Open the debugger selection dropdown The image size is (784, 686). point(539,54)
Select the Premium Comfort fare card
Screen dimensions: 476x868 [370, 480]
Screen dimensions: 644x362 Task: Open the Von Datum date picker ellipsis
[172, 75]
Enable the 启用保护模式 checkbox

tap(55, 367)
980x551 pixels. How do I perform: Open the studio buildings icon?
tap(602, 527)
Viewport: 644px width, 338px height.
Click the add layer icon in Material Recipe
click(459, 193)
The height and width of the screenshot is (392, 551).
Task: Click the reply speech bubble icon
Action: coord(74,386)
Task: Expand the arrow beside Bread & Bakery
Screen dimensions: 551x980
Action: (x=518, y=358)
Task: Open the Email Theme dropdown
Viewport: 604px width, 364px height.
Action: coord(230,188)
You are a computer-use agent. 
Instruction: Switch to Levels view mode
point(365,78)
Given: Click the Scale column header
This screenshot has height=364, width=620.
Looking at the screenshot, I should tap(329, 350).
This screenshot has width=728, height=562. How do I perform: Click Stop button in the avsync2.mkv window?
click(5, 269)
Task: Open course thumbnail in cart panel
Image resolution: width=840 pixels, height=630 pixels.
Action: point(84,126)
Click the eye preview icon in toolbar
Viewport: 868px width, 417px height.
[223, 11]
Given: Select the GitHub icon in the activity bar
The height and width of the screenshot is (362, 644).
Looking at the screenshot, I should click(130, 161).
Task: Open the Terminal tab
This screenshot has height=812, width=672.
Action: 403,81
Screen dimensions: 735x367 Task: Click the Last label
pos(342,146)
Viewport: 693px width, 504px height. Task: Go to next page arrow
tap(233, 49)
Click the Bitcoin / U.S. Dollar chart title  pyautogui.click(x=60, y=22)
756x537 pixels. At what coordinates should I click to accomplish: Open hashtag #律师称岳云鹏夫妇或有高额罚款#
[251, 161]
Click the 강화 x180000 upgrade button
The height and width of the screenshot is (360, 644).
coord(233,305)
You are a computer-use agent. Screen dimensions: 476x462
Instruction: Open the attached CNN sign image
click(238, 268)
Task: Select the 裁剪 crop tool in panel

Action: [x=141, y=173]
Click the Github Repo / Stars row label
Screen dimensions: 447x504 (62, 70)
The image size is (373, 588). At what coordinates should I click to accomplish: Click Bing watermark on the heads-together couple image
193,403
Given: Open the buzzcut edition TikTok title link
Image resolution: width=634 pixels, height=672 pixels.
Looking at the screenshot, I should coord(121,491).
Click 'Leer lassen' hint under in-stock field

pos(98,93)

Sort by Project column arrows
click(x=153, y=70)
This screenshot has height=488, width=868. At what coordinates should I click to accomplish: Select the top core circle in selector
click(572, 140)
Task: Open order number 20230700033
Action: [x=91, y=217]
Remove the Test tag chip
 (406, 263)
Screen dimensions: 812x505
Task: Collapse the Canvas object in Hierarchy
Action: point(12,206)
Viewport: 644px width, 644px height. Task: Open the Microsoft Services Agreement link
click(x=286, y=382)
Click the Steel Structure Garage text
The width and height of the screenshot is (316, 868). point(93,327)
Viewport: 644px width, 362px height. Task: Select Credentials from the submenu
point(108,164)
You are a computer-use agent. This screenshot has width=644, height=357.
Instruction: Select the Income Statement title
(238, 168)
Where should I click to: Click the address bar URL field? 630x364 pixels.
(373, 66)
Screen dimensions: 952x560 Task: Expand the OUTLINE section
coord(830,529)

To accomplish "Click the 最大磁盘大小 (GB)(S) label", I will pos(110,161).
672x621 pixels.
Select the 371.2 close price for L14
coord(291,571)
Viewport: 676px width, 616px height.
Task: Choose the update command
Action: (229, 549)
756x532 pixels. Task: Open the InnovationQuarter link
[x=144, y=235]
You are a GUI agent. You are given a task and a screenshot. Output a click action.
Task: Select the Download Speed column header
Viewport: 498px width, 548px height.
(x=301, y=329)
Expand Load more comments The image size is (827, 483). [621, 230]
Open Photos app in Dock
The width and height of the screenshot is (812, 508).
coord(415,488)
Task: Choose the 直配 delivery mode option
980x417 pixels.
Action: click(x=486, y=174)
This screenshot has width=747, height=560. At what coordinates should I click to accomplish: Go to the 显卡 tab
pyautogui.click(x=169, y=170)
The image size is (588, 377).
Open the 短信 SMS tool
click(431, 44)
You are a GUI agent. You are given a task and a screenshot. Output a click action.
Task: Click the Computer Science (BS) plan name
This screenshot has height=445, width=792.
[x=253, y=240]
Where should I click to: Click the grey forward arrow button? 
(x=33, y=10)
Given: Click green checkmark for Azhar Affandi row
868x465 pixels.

▶ [TASK TO COMPLETE]: Give back each line of the material above exactly as it appears.

▶ [RESPONSE]:
Open the debugger selection dropdown The image size is (784, 686). point(539,54)
Select the Premium Comfort fare card
Screen dimensions: 476x868 [370, 480]
Screen dimensions: 644x362 Task: Open the Von Datum date picker ellipsis
[172, 75]
Enable the 启用保护模式 checkbox

tap(55, 367)
980x551 pixels. How do I perform: Open the studio buildings icon?
tap(602, 527)
Viewport: 644px width, 338px height.
Click the add layer icon in Material Recipe
click(459, 193)
The height and width of the screenshot is (392, 551).
Task: Click the reply speech bubble icon
Action: coord(74,386)
Task: Expand the arrow beside Bread & Bakery
Screen dimensions: 551x980
Action: (x=518, y=358)
Task: Open the Email Theme dropdown
Viewport: 604px width, 364px height.
Action: coord(230,188)
You are a computer-use agent. 
Instruction: Switch to Levels view mode
point(365,78)
Given: Click the Scale column header
This screenshot has height=364, width=620.
Looking at the screenshot, I should tap(329, 350).
This screenshot has width=728, height=562. How do I perform: Click Stop button in the avsync2.mkv window?
click(5, 269)
Task: Open course thumbnail in cart panel
Image resolution: width=840 pixels, height=630 pixels.
Action: point(84,126)
Click the eye preview icon in toolbar
Viewport: 868px width, 417px height.
[223, 11]
Given: Select the GitHub icon in the activity bar
The height and width of the screenshot is (362, 644).
Looking at the screenshot, I should click(130, 161).
Task: Open the Terminal tab
This screenshot has height=812, width=672.
Action: 403,81
Screen dimensions: 735x367 Task: Click the Last label
pos(342,146)
Viewport: 693px width, 504px height. Task: Go to next page arrow
tap(233, 49)
Click the Bitcoin / U.S. Dollar chart title  pyautogui.click(x=60, y=22)
756x537 pixels. At what coordinates should I click to accomplish: Open hashtag #律师称岳云鹏夫妇或有高额罚款#
[251, 161]
Click the 강화 x180000 upgrade button
The height and width of the screenshot is (360, 644).
coord(233,305)
You are a computer-use agent. Screen dimensions: 476x462
Instruction: Open the attached CNN sign image
click(238, 268)
Task: Select the 裁剪 crop tool in panel

Action: [x=141, y=173]
Click the Github Repo / Stars row label
Screen dimensions: 447x504 (62, 70)
The image size is (373, 588). At what coordinates should I click to accomplish: Click Bing watermark on the heads-together couple image
193,403
Given: Open the buzzcut edition TikTok title link
Image resolution: width=634 pixels, height=672 pixels.
Looking at the screenshot, I should coord(121,491).
Click 'Leer lassen' hint under in-stock field

pos(98,93)

Sort by Project column arrows
click(x=153, y=70)
This screenshot has height=488, width=868. At what coordinates should I click to accomplish: Select the top core circle in selector
click(572, 140)
Task: Open order number 20230700033
Action: [x=91, y=217]
Remove the Test tag chip
 (406, 263)
Screen dimensions: 812x505
Task: Collapse the Canvas object in Hierarchy
Action: point(12,206)
Viewport: 644px width, 644px height. Task: Open the Microsoft Services Agreement link
click(x=286, y=382)
Click the Steel Structure Garage text
The width and height of the screenshot is (316, 868). point(93,327)
Viewport: 644px width, 362px height. Task: Select Credentials from the submenu
point(108,164)
You are a computer-use agent. This screenshot has width=644, height=357.
Instruction: Select the Income Statement title
(238, 168)
Where should I click to: Click the address bar URL field? 630x364 pixels.
(373, 66)
Screen dimensions: 952x560 Task: Expand the OUTLINE section
coord(830,529)

To accomplish "Click the 最大磁盘大小 (GB)(S) label", I will pos(110,161).
672x621 pixels.
Select the 371.2 close price for L14
coord(291,571)
Viewport: 676px width, 616px height.
Task: Choose the update command
Action: (229, 549)
756x532 pixels. Task: Open the InnovationQuarter link
[x=144, y=235]
You are a GUI agent. You are given a task and a screenshot. Output a click action.
Task: Select the Download Speed column header
Viewport: 498px width, 548px height.
(x=301, y=329)
Expand Load more comments The image size is (827, 483). [621, 230]
Open Photos app in Dock
The width and height of the screenshot is (812, 508).
coord(415,488)
Task: Choose the 直配 delivery mode option
980x417 pixels.
Action: click(x=486, y=174)
This screenshot has width=747, height=560. At what coordinates should I click to accomplish: Go to the 显卡 tab
pyautogui.click(x=169, y=170)
The image size is (588, 377).
Open the 短信 SMS tool
click(431, 44)
You are a GUI agent. You are given a task and a screenshot. Output a click action.
Task: Click the Computer Science (BS) plan name
This screenshot has height=445, width=792.
[x=253, y=240]
Where should I click to: Click the grey forward arrow button? 
(x=33, y=10)
Given: Click green checkmark for Azhar Affandi row
868x465 pixels.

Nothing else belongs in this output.